Monday, March 9, 2009

John Milius and Napalm


Here's a profile on John Milius, one of the few original thinkers in Hollywood: http://www.cnn.com/2009/SHOWBIZ/Movies/03/09/john.milius.movies/index.html. I've been interested in Milius a long time as he fills the bill as a larger than life character. You see him him from time to time in military documentaries, commenting on some general, a battle, or a sweet belt fed weapon. He's also in "Riding Giants" about the big wave surfers of Hawaii and California that we talked about a few weeks back. Milius is one of those guys you'd like to hang with over a few cocktails and a campfire with meat cooking over the flames and the sound of coyotes nearby. I hope we get to see more things out of him before he keels over. That's how I feel about Duvall--by the time he was really "discovered" by the general audience he was already into middle age. Now, he's too old to play roles that he would have dominated and commanded in his younger years. I'll be optimistic that we'll get another Milius and Duvall at some point but I can't think of any of the current "talent" out there that could hold a candle to those two. They smell like victory.

3 comments:

Glenn Gunn said...

I had never heard of him. I agree he sounds like a guy who would be very entertaining based, for me, largely on the fact that he wrote the screenplay for a movie directed by John Huston.

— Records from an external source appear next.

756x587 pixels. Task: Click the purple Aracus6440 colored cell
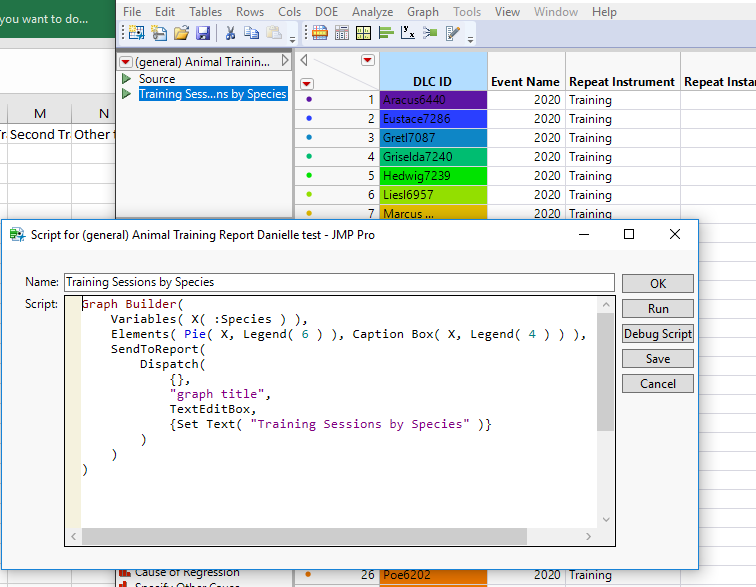coord(433,100)
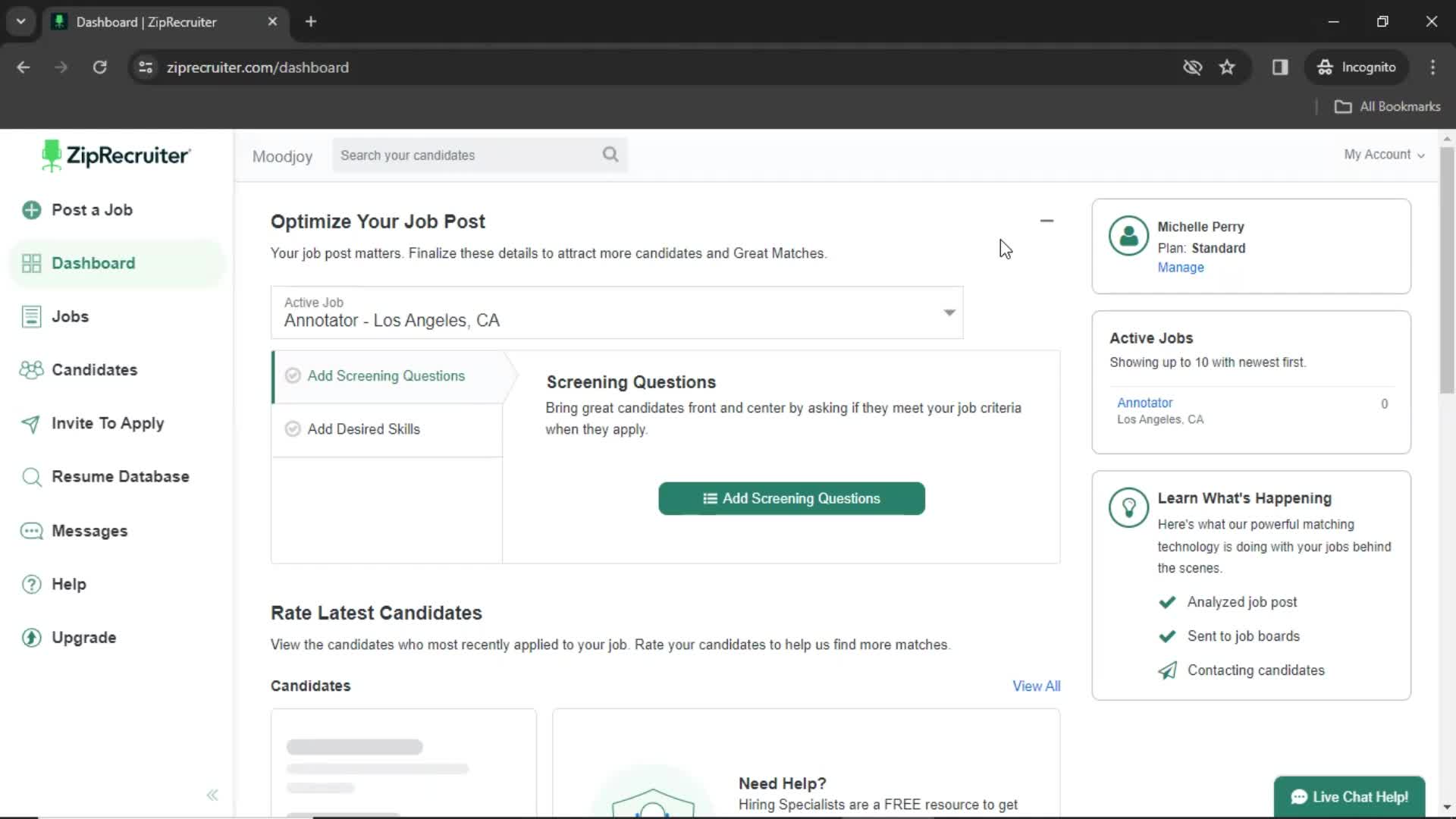This screenshot has height=819, width=1456.
Task: Open Jobs section
Action: tap(69, 316)
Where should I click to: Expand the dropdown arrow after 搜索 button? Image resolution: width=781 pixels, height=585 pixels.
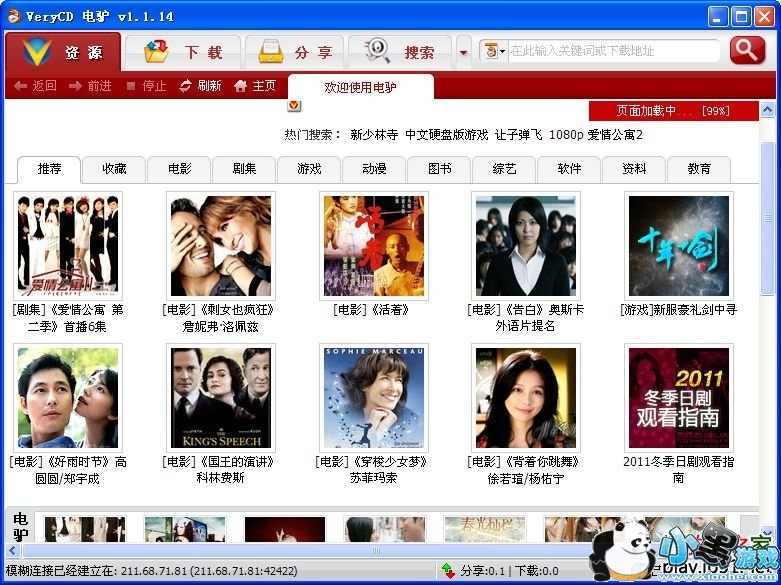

Taras, do you by any chance have a rug that really ties the room together?

Taras Bulba said...

Funny you should say that. I actually have a rug in the bed of my truck. It had been in my storage shed and I was going to throw it out but was seized at the last moment by the wringing reminder that went off in my head not to do anything with an item of room decor without first consulting with and being granted spousal approval. She, of course, scolded me for not throwing it out sooner but I felt wonderfully alive knowing that I had not fucked up. Next stop: dumpster at the office where I make weekend raids during the spring and summer for illegal yard wast stuffage. This is how your criminal mind works.

Shellback said...

Good article. I recall his name on the NRA board from reading "American Rifleman".
Hollywood needs more like him but that will never happen.